» **Assignment**
Copy every line of the records that includes the word "will".

» **Data for processing**
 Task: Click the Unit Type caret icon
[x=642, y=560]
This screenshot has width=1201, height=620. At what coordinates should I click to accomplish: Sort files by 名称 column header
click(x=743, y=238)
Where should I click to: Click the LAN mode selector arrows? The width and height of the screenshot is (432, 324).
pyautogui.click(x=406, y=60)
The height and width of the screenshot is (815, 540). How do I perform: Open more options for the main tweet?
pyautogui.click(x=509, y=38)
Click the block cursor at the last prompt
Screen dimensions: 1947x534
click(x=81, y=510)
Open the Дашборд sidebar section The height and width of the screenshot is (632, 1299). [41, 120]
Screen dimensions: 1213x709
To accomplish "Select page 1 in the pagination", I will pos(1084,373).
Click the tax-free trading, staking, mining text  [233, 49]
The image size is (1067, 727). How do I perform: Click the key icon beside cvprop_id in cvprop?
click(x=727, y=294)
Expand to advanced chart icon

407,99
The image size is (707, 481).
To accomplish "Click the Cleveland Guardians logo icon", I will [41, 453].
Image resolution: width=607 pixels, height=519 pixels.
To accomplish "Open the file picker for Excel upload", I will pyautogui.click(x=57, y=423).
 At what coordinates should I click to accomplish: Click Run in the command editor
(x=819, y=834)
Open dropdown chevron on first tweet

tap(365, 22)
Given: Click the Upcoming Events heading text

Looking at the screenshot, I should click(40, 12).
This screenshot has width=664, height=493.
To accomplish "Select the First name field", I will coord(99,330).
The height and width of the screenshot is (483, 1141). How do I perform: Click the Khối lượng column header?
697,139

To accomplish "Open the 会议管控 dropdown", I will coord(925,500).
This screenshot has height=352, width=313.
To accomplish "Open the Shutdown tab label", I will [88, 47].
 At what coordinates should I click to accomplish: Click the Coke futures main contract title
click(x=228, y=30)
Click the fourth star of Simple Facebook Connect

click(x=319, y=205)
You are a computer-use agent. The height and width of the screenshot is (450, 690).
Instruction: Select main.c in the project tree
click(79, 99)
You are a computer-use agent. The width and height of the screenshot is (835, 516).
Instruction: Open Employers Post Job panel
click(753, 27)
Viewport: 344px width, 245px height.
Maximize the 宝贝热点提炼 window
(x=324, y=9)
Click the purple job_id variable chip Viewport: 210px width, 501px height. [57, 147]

» **Answer box**
To accomplish "Select page 1 in the pagination", I will pos(1084,373).
To accomplish "Click the Cleveland Guardians logo icon", I will [41, 453].
To accomplish "Open the file picker for Excel upload", I will pyautogui.click(x=57, y=423).
To accomplish "Select the First name field", I will coord(99,330).
To accomplish "Open the 会议管控 dropdown", I will coord(925,500).
To accomplish "Open the Shutdown tab label", I will [88, 47].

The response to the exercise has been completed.